Our solution to simplify the experience is to utilize the Databricks workspace as an identity provider. To do this, we implemented a single sign-on workflow for all of these third-party services with your credentials in Databricks.

User Workflow

We wanted the user workflow to be as simple as possible. For example, if you access a ticket in the support portal without being logged in, we want a seamless transition where you are redirected to Databricks for authentication, are authenticated, and then redirected back behind the scenes.

Here is the workflow at a high-level:

  1. You browse to a third party portal, e.g., Ideas Portal backed by Aha!
  2. The Ideas Portal does not have any active browser session, so it redirects to the Databricks portal for authentication.
  3. The Databricks portal does not have any active browser session, so you are presented with the login page.
  4. Upon successful login, a browser session is created for the Databricks portal and we generate an access token.
  5. The browser redirects to the Ideas Portal on a redirect response from the Databricks portal.
  6. The Ideas Portal accepts the token and you are authenticated.
  7. A browser session is created for the Ideas Portal upon authentication.

SSO-To-3rd-Party_-Design-Doc

SSO Using JWT

We implemented the SSO workflow by using JSON Web Tokens (JWT). The main advantage of using JWT is that it is lightweight, easy to maintain, and simple to scale out to new services in the future. The Databricks portal would generate a JWT signed using the HMAC algorithm. After creating a JWT, we would exchange the token with the authorization server of a third party service to validate the claim of the user. Afterwards, we can finally authenticate on the third party and seamlessly sign in!

SSO Redirection

In order to craft a perfect user experience, we needed to make our authentication flow work behind the scenes seamlessly. For example, let's say you received an email with a support ticket and a link to the support portal. You click the link and expect to already be signed in. If you are forced to type in credentials or manually go to a Databricks workspace, it breaks your workflow.
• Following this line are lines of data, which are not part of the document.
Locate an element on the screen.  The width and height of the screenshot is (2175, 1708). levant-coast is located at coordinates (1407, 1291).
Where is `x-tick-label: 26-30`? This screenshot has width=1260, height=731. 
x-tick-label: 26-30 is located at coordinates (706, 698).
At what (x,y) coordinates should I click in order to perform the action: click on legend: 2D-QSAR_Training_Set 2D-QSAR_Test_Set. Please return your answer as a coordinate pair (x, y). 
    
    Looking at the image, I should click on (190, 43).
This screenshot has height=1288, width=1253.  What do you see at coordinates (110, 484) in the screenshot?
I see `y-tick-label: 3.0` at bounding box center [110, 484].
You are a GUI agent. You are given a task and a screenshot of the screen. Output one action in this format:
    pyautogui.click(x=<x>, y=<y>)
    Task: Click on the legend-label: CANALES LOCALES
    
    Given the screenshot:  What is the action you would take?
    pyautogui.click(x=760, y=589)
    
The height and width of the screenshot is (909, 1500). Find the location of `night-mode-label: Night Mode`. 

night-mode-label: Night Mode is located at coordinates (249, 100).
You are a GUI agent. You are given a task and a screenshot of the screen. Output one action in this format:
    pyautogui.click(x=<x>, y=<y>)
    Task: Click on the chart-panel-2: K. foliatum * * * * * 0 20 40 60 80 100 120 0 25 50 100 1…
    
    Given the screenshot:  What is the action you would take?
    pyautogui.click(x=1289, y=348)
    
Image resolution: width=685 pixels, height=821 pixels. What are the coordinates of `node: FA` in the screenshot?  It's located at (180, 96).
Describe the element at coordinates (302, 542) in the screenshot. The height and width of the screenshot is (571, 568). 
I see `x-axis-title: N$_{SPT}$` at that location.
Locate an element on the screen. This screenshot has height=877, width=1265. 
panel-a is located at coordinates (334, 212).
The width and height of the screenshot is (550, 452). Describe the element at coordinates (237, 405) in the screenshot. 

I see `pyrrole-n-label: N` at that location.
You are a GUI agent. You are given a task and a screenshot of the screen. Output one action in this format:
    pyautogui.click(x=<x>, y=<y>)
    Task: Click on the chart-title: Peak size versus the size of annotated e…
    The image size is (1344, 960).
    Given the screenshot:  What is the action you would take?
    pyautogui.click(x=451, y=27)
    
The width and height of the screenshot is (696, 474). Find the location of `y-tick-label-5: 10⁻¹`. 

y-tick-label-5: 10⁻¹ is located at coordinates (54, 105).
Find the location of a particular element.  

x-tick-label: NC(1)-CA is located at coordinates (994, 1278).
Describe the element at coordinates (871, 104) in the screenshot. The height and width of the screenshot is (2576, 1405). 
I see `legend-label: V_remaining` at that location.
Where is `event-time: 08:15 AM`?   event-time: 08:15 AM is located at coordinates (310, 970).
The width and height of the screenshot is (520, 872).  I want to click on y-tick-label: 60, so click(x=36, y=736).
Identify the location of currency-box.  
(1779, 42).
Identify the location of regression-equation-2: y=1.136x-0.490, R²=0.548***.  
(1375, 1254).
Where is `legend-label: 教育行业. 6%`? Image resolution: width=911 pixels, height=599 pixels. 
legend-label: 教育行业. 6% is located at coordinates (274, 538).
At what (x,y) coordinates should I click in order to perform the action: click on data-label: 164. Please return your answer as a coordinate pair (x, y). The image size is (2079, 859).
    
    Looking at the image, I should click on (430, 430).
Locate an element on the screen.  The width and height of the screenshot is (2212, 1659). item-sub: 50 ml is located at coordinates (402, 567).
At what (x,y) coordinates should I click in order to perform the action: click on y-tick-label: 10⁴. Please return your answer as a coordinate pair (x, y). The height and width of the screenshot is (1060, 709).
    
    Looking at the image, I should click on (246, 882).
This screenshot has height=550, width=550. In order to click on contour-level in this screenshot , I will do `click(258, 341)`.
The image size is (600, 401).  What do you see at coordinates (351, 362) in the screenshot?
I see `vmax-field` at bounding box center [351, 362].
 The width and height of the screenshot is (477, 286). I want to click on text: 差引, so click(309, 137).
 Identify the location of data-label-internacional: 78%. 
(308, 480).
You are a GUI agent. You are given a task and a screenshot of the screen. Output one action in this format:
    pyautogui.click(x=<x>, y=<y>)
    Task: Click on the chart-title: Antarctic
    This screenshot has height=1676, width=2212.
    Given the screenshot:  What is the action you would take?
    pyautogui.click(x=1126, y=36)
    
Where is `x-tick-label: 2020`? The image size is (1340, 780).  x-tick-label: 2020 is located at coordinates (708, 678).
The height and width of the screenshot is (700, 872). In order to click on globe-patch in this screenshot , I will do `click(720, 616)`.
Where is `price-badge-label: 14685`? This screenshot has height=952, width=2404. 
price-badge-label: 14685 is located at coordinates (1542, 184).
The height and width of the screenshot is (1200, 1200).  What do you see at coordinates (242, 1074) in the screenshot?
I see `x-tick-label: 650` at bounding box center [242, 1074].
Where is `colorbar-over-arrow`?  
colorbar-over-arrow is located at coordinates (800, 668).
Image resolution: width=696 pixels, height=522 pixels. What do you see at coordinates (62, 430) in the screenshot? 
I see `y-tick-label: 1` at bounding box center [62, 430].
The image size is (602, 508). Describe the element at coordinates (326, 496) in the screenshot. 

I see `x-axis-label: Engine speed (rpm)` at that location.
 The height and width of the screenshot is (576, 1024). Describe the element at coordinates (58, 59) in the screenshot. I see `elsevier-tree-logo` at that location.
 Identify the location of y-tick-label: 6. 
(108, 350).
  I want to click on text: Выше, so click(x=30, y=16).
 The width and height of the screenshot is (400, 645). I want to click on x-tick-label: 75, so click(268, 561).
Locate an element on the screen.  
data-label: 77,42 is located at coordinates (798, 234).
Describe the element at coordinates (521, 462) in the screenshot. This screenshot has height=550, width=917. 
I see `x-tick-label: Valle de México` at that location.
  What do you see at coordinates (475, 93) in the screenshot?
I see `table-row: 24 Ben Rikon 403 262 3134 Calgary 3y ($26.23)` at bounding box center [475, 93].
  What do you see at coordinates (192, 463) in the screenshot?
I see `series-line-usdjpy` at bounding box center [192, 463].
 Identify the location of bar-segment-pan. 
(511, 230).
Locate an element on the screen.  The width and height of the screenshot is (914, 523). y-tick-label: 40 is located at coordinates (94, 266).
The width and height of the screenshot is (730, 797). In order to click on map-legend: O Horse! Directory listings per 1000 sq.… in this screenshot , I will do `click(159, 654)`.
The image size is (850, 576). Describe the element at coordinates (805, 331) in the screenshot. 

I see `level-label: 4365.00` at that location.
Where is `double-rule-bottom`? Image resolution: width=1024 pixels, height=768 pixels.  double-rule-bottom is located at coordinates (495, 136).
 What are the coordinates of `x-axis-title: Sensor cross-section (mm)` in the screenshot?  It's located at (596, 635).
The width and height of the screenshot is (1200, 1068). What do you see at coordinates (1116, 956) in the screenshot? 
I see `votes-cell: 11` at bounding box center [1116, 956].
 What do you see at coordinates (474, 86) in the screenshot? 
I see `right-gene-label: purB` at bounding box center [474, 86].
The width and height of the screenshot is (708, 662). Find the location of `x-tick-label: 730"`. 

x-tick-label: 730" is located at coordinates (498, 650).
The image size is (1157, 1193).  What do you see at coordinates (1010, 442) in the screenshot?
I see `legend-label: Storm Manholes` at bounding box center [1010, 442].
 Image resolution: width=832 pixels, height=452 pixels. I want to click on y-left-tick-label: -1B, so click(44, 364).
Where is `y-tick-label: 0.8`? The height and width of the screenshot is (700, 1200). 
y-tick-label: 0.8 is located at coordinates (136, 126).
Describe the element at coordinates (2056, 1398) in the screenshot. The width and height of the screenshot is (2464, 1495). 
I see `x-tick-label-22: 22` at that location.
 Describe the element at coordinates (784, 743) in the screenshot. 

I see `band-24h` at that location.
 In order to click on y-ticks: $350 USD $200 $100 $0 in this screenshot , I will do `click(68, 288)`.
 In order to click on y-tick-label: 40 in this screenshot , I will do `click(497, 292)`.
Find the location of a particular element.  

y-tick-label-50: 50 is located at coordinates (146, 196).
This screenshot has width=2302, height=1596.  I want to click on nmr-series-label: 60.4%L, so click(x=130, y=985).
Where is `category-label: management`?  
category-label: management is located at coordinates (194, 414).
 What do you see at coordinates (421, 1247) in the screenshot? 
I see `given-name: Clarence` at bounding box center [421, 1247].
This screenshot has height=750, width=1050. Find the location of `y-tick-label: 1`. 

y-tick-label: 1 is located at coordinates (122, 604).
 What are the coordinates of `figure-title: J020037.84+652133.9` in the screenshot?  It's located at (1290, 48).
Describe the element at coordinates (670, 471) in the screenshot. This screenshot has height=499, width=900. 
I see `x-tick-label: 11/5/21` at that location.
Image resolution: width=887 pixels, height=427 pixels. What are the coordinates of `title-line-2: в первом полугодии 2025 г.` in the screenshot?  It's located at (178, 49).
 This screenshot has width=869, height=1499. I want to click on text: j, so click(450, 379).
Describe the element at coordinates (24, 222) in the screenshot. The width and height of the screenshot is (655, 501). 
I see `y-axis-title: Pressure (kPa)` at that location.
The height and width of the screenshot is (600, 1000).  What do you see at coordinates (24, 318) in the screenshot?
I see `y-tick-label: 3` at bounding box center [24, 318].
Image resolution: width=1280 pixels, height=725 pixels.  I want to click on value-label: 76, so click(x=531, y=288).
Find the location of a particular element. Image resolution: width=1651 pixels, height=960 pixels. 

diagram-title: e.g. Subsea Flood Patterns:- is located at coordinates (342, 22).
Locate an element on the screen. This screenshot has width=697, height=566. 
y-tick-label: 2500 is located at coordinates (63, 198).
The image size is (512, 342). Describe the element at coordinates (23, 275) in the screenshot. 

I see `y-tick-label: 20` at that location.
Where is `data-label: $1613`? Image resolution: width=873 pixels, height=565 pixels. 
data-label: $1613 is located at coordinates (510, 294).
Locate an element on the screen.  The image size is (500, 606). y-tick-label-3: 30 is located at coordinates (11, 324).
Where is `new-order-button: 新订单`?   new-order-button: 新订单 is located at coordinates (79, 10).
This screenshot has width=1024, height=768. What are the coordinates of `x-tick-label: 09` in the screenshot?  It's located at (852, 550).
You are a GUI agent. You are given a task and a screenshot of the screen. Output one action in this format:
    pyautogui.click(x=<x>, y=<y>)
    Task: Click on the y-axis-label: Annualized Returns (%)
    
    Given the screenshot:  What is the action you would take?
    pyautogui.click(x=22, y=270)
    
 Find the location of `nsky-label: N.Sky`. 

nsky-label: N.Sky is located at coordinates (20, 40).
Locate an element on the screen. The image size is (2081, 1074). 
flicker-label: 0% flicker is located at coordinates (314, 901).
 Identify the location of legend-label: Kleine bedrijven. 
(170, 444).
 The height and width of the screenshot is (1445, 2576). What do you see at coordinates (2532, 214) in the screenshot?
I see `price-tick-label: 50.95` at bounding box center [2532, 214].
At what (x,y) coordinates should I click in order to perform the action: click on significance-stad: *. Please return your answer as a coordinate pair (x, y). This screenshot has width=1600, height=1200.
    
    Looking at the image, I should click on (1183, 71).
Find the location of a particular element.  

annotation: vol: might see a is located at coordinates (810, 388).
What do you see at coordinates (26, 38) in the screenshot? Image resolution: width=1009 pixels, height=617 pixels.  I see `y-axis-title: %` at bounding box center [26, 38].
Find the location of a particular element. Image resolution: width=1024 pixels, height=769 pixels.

To address this, we make some redirects in our backend to appropriately authenticate and sign in.

The secret behind our SSO flow is in our cookie storage. When you access your Databricks workspace, Databricks sets a Top Level Domain (TLD) cookie with your workspace ID. When you access a third-party application without being signed in, you are redirected to another page that reads in your workspace ID, authenticates on the provided workspace, and finally redirects you back to the page you were on. If you are is part of multiple workspaces, you are given an option for each workspace. Using this redirection flow, Databricks can sign you into our third-party services without interruptions.

Conclusion

Working on the IAM team allowed me to learn how to make systems scalable as an internal developer, to work on consumer-facing features to learn how to make the product more robust and user-friendly, and to have an impact on customers who use Databricks.

I would like to thank my mentor, Alexandra Cong, for being there whenever I needed her and my manager, Yun Park, for all of the support throughout my internship. Additionally I want to thank Rohit Gupta for continual guidance throughout my dedicated intern project, and I want to give a shout out to the rest of the IAM team for their valuable help during my four months here!